L’assemblée du HLPF (High Level Political Forum) 2019 avait suffisamment de raisons pour confier ce travail à l’UNSTATS. Lorsque les rapports nationaux volontaires (VNR) ont été présentés lors de la réunion du Forum de haut niveau en 2020 pour assurer le suivi des plans de mise en œuvre de l’Agenda 2030, certains d’entre nous, peut-être trop critiques, ont pensé que seul COVID19 dispensait de présenter un rapport qui comportait une forte composante de propagande du pays correspondant.
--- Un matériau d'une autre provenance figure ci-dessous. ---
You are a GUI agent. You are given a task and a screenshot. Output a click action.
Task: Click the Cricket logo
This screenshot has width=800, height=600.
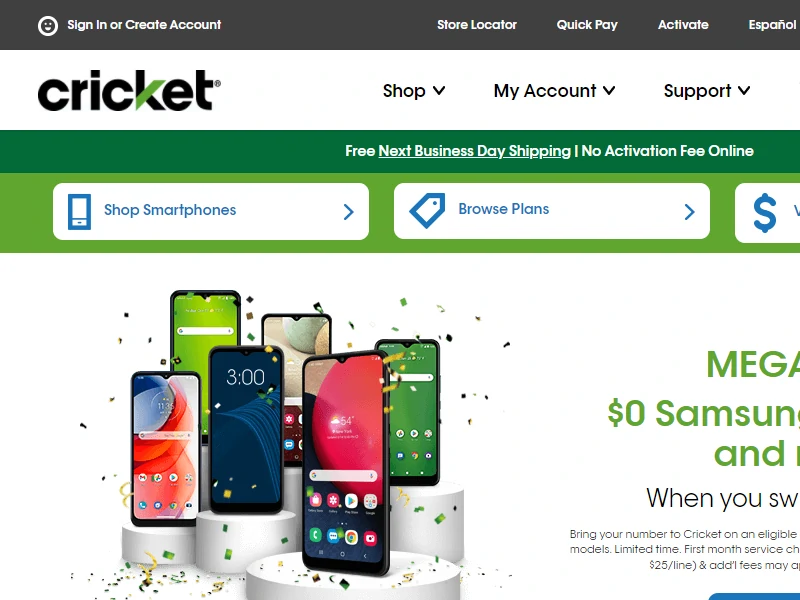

Les ONG indépendantes et les ONG confessionnelles, dans les écrits soumis pour suggérer des réformes de l’ONU à l’occasion du 75ème anniversaire de sa fondation, appellent au renforcement de l’UNSTATS, ou à la création d’une section de l’ONU beaucoup plus puissante pour améliorer la conception, l’application et l’interprétation des moyens statistiques utilisés pour mesurer le respect des accords de l’Organisation.
La conclusion à laquelle cette analyse conduit n’est-elle pas l’urgence de la nécessité d’interrompre la mise en œuvre de l’Agenda 2030 ? Bien sûr que non ; elle nous invite à relativiser les rapports et les statistiques ; elle nous demande de chercher à renforcer considérablement les organismes statistiques et nous exhorte à continuer à chercher des instruments permettant de mesurer la réalité de manière plus adéquate. Le plus important est de savoir si la « théorie du changement » conçue et utilisée pour les objectifs visés est la bonne ; en d’autres termes, si l’Agenda 2030 et ses objectifs sont les bons. Toute théorie du changement implique : l’analyse interdisciplinaire de la réalité à changer ; la formulation d’objectifs et d’actions qui conduiront à ce changement ; les principes sur lesquels doit se fonder l’évaluation du changement. Peu de « théories du changement » ont été aussi largement discutées et mises en contraste par les politiciens, les experts universitaires, les experts de terrain, les ONG et les associations les plus diverses que l’Agenda 2030. Nous pouvons être sûrs que nous allons dans la bonne direction !
Nous avons une excellente « Théorie du changement » pour transformer notre monde en « Le monde que nous voulons », « Sans laisser personne derrière ». Nous devons chercher des statistiques qui nous indiquent les changements en cours, mais ne nous y attardons pas. Il serait beaucoup plus utile que nous concentrions nos efforts pour que chaque gouvernement national élabore et mette en œuvre son plan Agenda 2030. La société civile a beaucoup à dire et à faire pour que cela devienne une réalité dans chacun de nos pays.